#### [What you will do]
Could you copy exactly the lines from the one containing "Open the Sự kiện độc đáo có thời hạn card" through the last line of the records below, leaving out any pictures?

Collected data entries
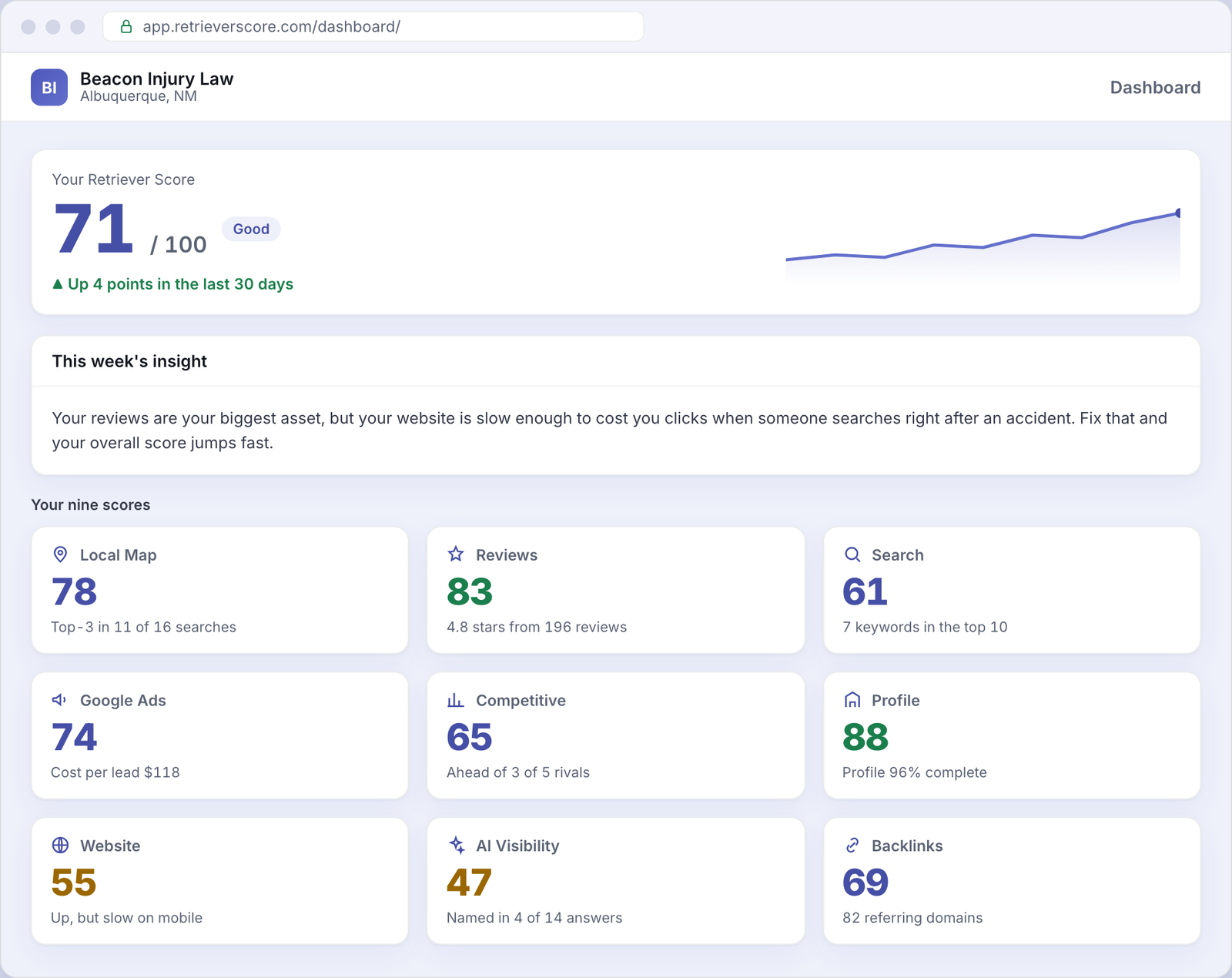This screenshot has height=978, width=1232.
Task: Click the Website globe icon
Action: (x=60, y=845)
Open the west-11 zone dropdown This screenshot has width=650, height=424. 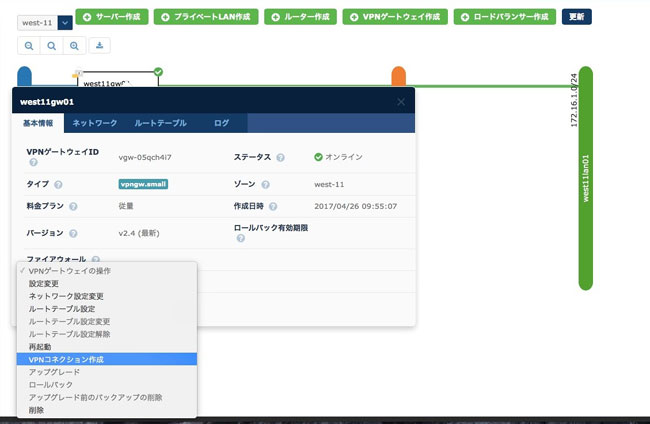[64, 21]
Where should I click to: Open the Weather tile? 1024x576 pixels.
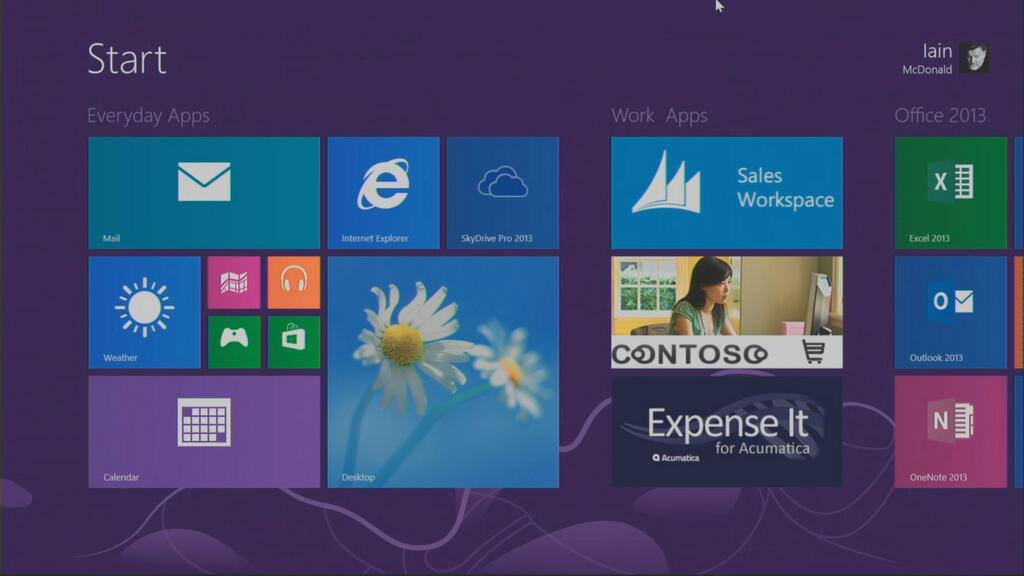tap(144, 312)
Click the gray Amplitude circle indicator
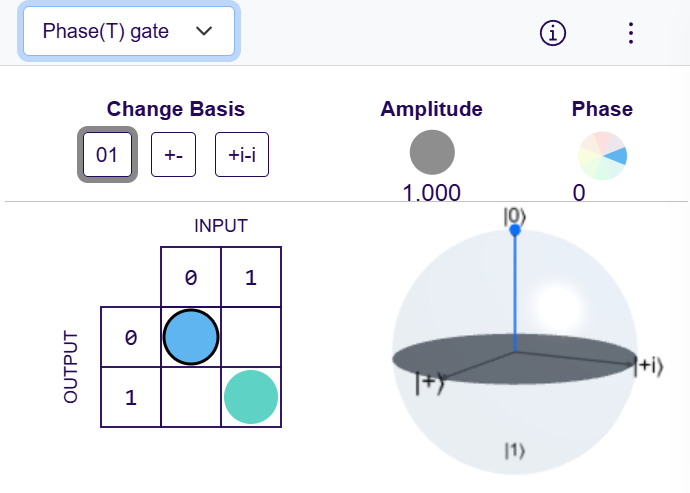The width and height of the screenshot is (690, 493). [x=432, y=152]
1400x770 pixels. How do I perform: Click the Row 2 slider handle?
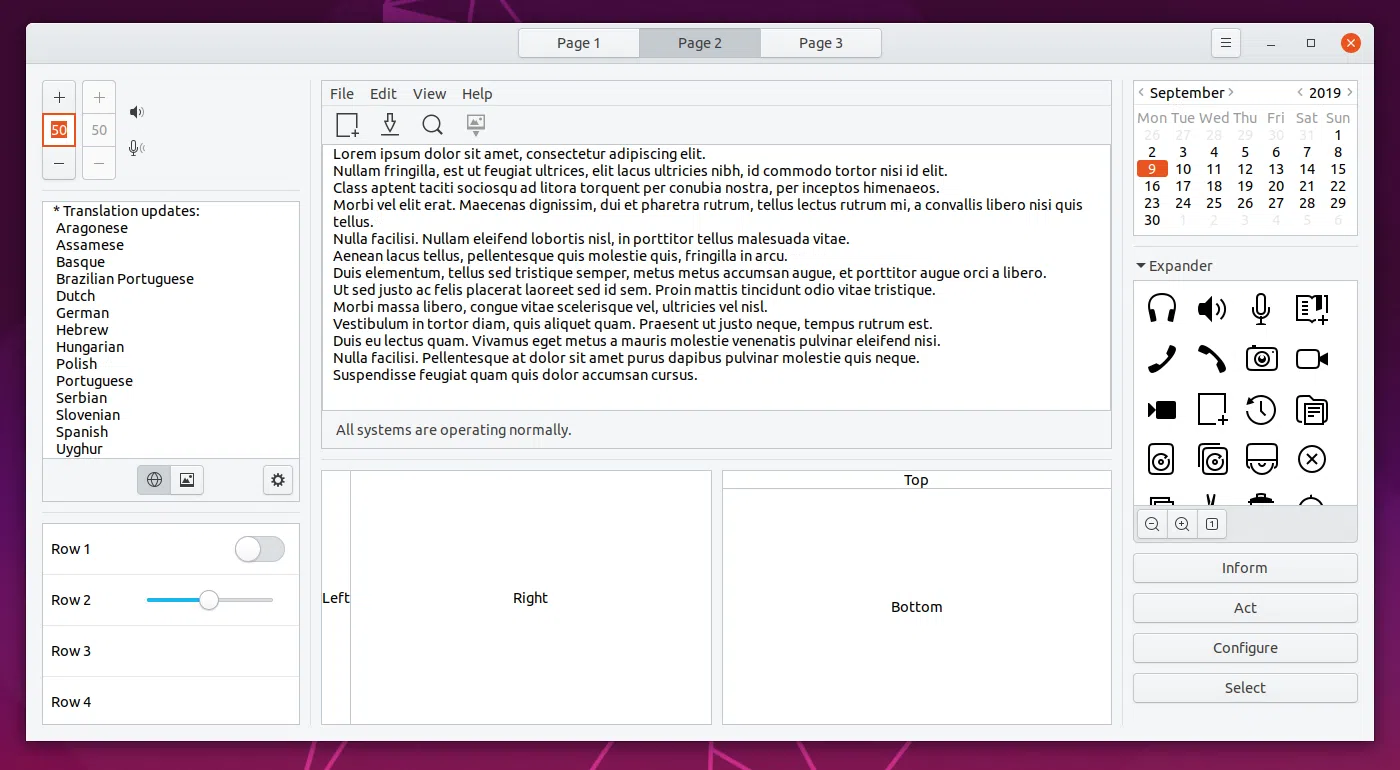pos(208,600)
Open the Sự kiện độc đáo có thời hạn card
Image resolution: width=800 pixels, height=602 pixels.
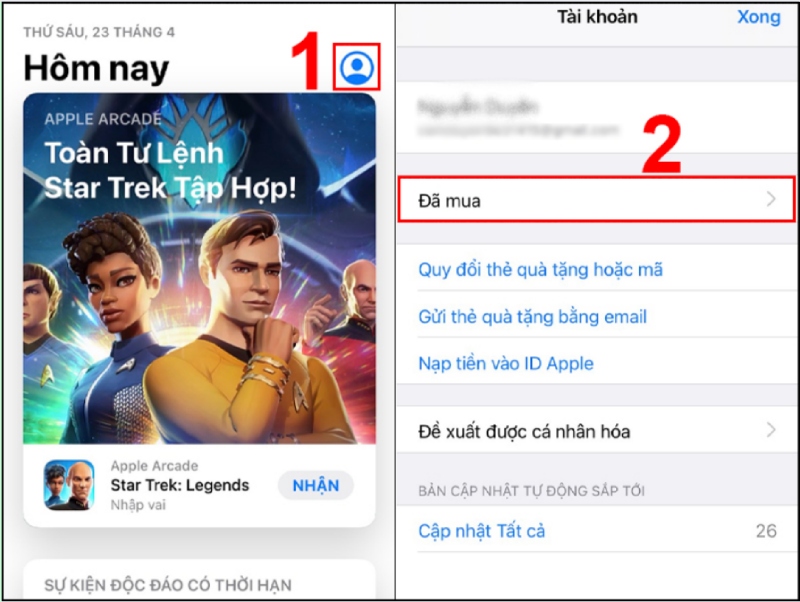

#### [Problem solution]
Open the Sự kiện độc đáo có thời hạn card
Image resolution: width=800 pixels, height=602 pixels.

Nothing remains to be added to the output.